# Sounds Like A Bargain



## RawSlingshots (Jun 22, 2012)

Hey Guys, 
whilst searching for theratube i came across this latex tubes, and it's more easily available in the netherlands... 
does anybody knows this stuff?? what do you guys think??

http://www.fysiosupplies.nl/oefenmateriaal/oefen-therabanden/cando-oefen-tubes-30-5m-4136


----------



## Hrawk (Oct 25, 2010)

Looks fine.


----------



## DaveSteve (May 16, 2012)

Looks like a competitor of Thera Tubing. It should be ok.
I found this:
http://www.amazon.com/Cando-Exercise-Resistance-Tubing-Polybagged/dp/B000AX43QE


----------



## RawSlingshots (Jun 22, 2012)

thanks guys


----------



## Quercusuber (Nov 10, 2011)

Looks fine to me, altough is a non-latex tube


----------



## RawSlingshots (Jun 22, 2012)

you can buy them in latex and latex-free versions


----------



## treefork (Feb 1, 2010)

AVOID latex free for sling shots! Pure natural latex is the only choice


----------



## RawSlingshots (Jun 22, 2012)

thanks treefork... allready found that out in a painfull matter i use to buy latex excersicing bands (brand: INQ) but they change over to a new receipe, latex free..
so i cut my regular band dimensions and shot it: straight blown to the face dua band breakage...
so definitly no more latex-free **** for me!
thanks for your replies guys, really love this forum for this kind of stuff!


----------



## RawSlingshots (Jun 22, 2012)

yeah! do also do sell ''thera bands'', it looks a some sort of theraband copy! and **** it's lot cheaper, allready ordered different types and tubes, will keep you posted about performance!
cheers!


----------



## Flatband (Dec 18, 2009)

I tell ya, I've tried the Theraband Black Latex Free bands and they are not bad at all.

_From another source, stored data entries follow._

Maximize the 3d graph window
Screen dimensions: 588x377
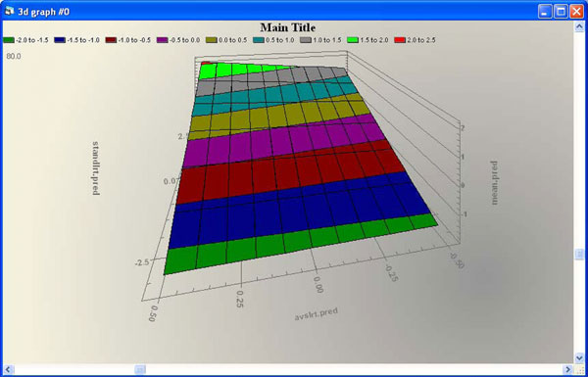tap(561, 12)
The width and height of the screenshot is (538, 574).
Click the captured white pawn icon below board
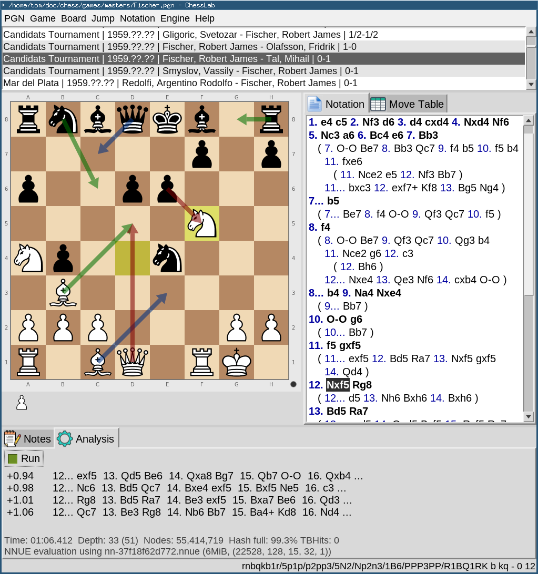pos(22,403)
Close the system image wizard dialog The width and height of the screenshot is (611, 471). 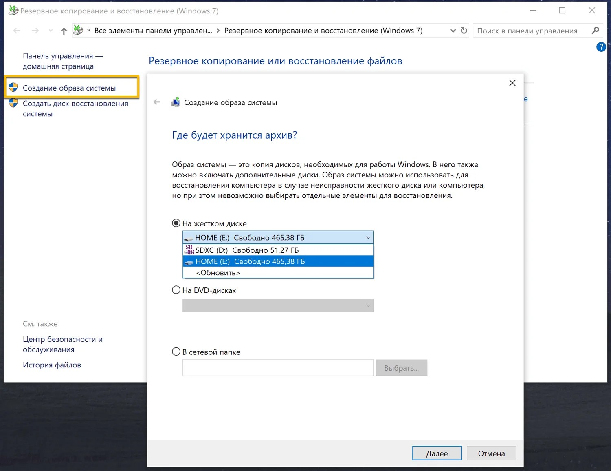point(512,83)
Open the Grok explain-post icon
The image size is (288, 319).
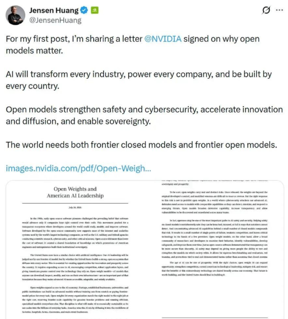[266, 10]
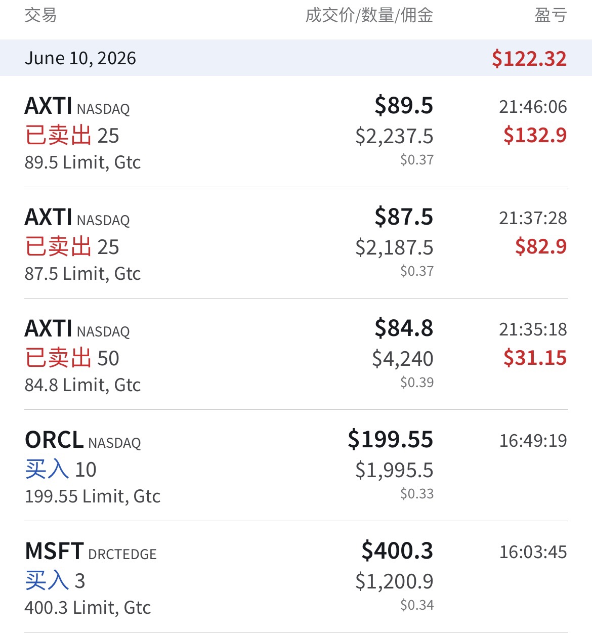Tap the 交易 column header
This screenshot has width=592, height=633.
[x=40, y=15]
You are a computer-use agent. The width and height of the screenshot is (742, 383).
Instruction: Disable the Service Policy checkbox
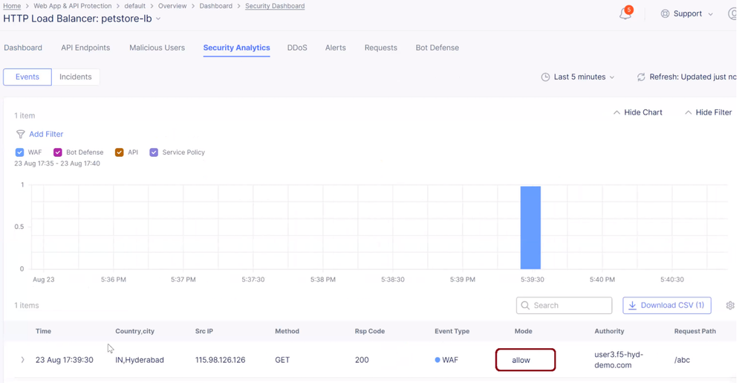click(154, 152)
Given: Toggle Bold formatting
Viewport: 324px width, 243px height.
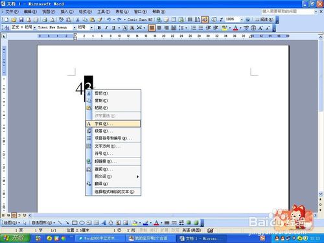Looking at the screenshot, I should 99,28.
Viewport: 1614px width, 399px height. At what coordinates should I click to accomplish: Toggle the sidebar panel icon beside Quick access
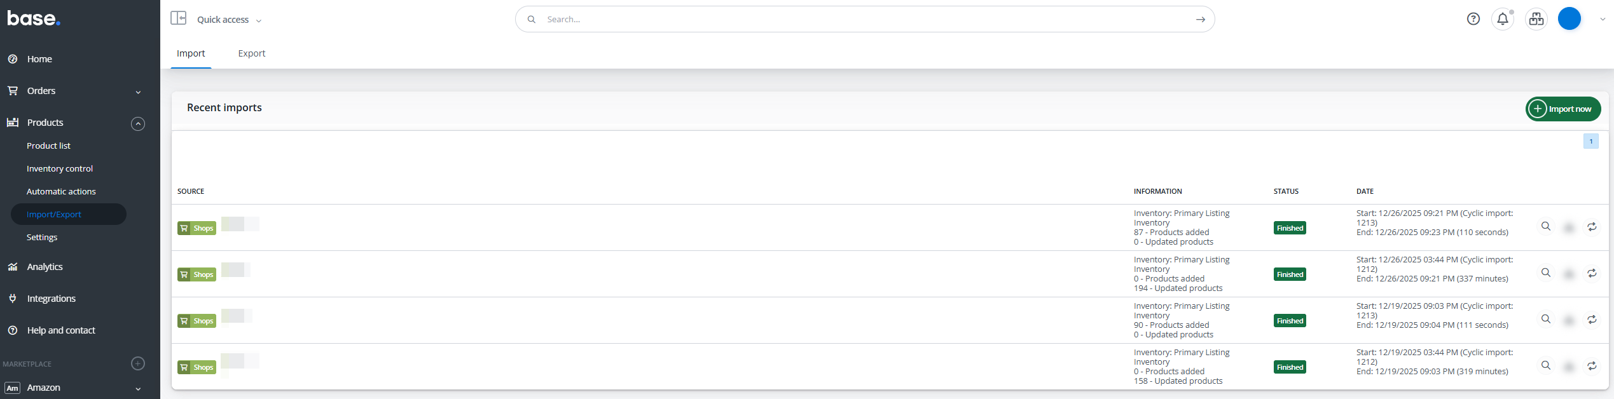click(178, 18)
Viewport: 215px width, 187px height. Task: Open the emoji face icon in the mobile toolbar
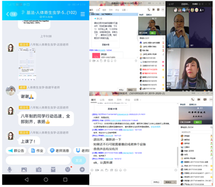68,169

Very good life,good speed( not as fast as the Latex variety ) cheaper too -just do not use any sealers on your knots at the pouch tie. The latex free stuff does not like glue of any kind-eats right through it.Use a constrictor knot without any sealer,works fine. Flatband


----------



## RawSlingshots (Jun 22, 2012)

thanks flatband! will give it a try with my old batch!


----------